Cosmo Sheldrake is a British multi-instrumentalist, composer and music producer. I sat down with him to discuss his life in lockdown, improvisation, his propensity for nonsense, and his fascination with birdsong. His latest album is Wake Up Calls, an album of songs made from the calls of endangered British birds.
Richard: Hi Cosmo, thanks very much for doing this interview! How are you finding lockdown three?
Cosmo: Two ways, really. One thing I’ve always strived for and longed for is time and space to focus on my own thing. But when it actually happens you realise that you have lots of other needs for contact and so on. I ping pong between contentedly cracking on with my own bits and bobs and then moments of slight despair. I was living in London in March, then moved to this off-grid cottage in Dorset where I am living now. I don’t drive either, except for this little moped I’ve got, so I’m on the isolated side. It’s a very different existence – I love it in loads of ways, but with number three I’m getting a bit bored of it. I’m ready to see some friends and be a bit more independent.
R: I can understand that. And how has it been not playing live for almost a year?
C: Bizarre. Just before lockdown I had come to the end of a long period of gigging, and I was ready for a break, and getting back to studio mode, writing mode. But I do now miss live shows. There’s an energy that you can’t reproduce online, of being in a room with so many people. So I really want to get back to it – in theory I have a gig scheduled in March but there’s no way it’s going to happen.
R: It seems like improv is a big part of your live shows too, have you missed that, and are you trying to use it in your studio work?
C: I leave my loop pedals all set up just in case, but it’s different when you don’t have people in front of you. I can improvise on my own – after about 20 minutes of solid improvising I crack the headspace open, but live it happens instantly. You’re feeding off and responding to the energy of the crowd, which becomes like an instrument itself. I miss the unpredictability of that. I’m doing a bit though, just to keep my intuition alive.
R: Is it a different musical headspace when you are freely improvising?
C: Absolutely. That’s when I feel most alive, most present, most focused. It’s almost meditational. You have to say yes to anything that pops up. The second you say no, you’re done for. You have to absorb and incorporate everything, even if it’s a mistake. No is a resounding, clanging shut-down door and close windows feeling, and in that vulnerable improvising state it’s the last thing you want. In a compositional headspace, apart from anything else, I get racked by much more self-doubt because you have longer to think about things. Improvising there is no time to hang around. You say yes and move on. And I do miss that headspace, because it’s the nearest you get to inspiration. Well out of your comfort zone where you find new ideas.

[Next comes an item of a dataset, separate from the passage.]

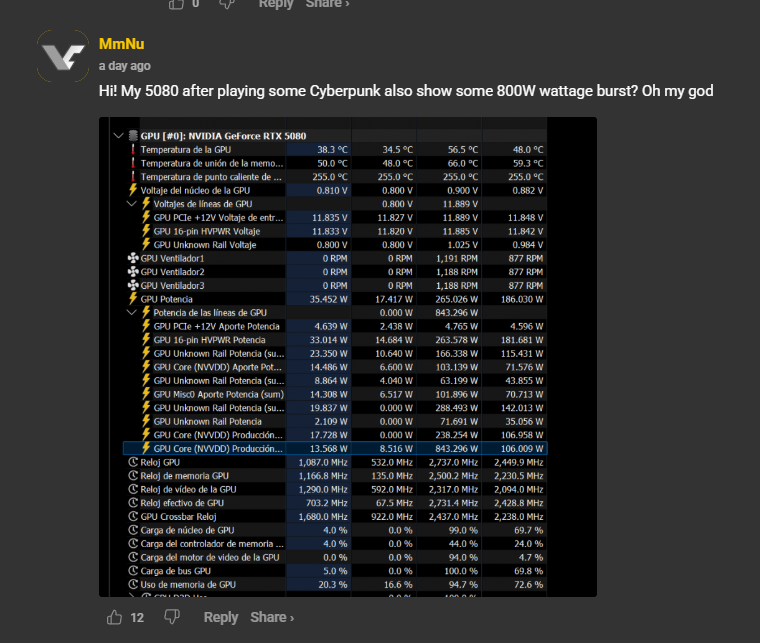Click lightning bolt icon beside 'GPU Potencia'
This screenshot has height=643, width=760.
133,299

R: A lot of your music is inspired by nature, have you found any new ideas connecting with it deep in the countryside?
C: Well I’ve been completely immersed in birds. There’s a bird table right outside my window. When finishing Wake Up Calls [his latest album composed from birdsong], and being able to strap microphones into the hedge and listen as if I was in the hedge has connected me. This house I’m in now is off-grid, so I’ve noticed the seasons changing more, and it’s powered by a diesel generator. I have a battery powered studio and solar panels, and there’s no central heating so every morning I have to chop wood, spending 30 per cent of my energy just on keeping warm. It’s healthy in some ways. So much of my time here has been taken up not with nature but with electricity. I say that, but also I have been enjoying the different rhythms of life, and thinking about where electricity and heat comes from and how much we are using, constantly. I have to decide between working into the night or having power to work tomorrow, and where best to use the energy. Completely renegotiating my relationship to power. But I’ve been incredibly grateful and very lucky to have this little cottage.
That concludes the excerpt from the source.